**YOUR TASK**
For every line in the material, set down an identical one.

**RECORDS SHOWN**
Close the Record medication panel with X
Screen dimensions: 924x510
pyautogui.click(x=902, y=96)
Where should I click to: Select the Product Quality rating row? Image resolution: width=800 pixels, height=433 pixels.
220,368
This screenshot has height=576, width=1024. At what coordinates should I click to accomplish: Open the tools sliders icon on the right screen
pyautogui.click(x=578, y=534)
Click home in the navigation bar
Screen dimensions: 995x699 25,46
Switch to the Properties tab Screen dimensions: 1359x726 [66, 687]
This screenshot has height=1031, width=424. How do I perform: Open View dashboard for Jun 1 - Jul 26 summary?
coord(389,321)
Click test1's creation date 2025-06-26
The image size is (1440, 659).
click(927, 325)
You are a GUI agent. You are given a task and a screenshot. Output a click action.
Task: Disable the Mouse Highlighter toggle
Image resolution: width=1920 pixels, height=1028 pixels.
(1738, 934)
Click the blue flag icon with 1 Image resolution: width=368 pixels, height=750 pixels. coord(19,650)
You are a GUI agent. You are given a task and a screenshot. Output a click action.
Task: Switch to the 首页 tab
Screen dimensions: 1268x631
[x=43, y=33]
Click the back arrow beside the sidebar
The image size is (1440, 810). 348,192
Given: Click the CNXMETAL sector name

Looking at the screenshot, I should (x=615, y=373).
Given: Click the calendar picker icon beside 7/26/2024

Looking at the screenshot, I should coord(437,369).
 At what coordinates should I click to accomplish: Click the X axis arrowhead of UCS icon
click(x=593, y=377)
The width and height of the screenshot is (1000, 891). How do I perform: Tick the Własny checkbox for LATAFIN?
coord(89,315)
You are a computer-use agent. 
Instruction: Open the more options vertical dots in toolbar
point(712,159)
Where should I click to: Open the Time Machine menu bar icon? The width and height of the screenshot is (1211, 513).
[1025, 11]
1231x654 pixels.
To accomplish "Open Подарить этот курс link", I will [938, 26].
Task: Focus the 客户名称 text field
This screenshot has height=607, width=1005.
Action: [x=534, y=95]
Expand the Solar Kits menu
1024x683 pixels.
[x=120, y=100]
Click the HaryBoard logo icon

**YOUR RESPONSE**
Close the Record medication panel with X
Screen dimensions: 924x510
pyautogui.click(x=902, y=96)
Where should I click to: Select the Product Quality rating row? Image resolution: width=800 pixels, height=433 pixels.
220,368
This screenshot has height=576, width=1024. At what coordinates should I click to accomplish: Open the tools sliders icon on the right screen
pyautogui.click(x=578, y=534)
Click home in the navigation bar
Screen dimensions: 995x699 25,46
Switch to the Properties tab Screen dimensions: 1359x726 [66, 687]
This screenshot has height=1031, width=424. How do I perform: Open View dashboard for Jun 1 - Jul 26 summary?
coord(389,321)
Click test1's creation date 2025-06-26
The image size is (1440, 659).
click(927, 325)
You are a GUI agent. You are given a task and a screenshot. Output a click action.
Task: Disable the Mouse Highlighter toggle
Image resolution: width=1920 pixels, height=1028 pixels.
(1738, 934)
Click the blue flag icon with 1 Image resolution: width=368 pixels, height=750 pixels. coord(19,650)
You are a GUI agent. You are given a task and a screenshot. Output a click action.
Task: Switch to the 首页 tab
Screen dimensions: 1268x631
[x=43, y=33]
Click the back arrow beside the sidebar
The image size is (1440, 810). 348,192
Given: Click the CNXMETAL sector name

Looking at the screenshot, I should (x=615, y=373).
Given: Click the calendar picker icon beside 7/26/2024

Looking at the screenshot, I should coord(437,369).
 At what coordinates should I click to accomplish: Click the X axis arrowhead of UCS icon
click(x=593, y=377)
The width and height of the screenshot is (1000, 891). How do I perform: Tick the Własny checkbox for LATAFIN?
coord(89,315)
You are a computer-use agent. 
Instruction: Open the more options vertical dots in toolbar
point(712,159)
Where should I click to: Open the Time Machine menu bar icon? The width and height of the screenshot is (1211, 513).
[1025, 11]
1231x654 pixels.
To accomplish "Open Подарить этот курс link", I will [938, 26].
Task: Focus the 客户名称 text field
This screenshot has height=607, width=1005.
Action: [x=534, y=95]
Expand the Solar Kits menu
1024x683 pixels.
[x=120, y=100]
Click the HaryBoard logo icon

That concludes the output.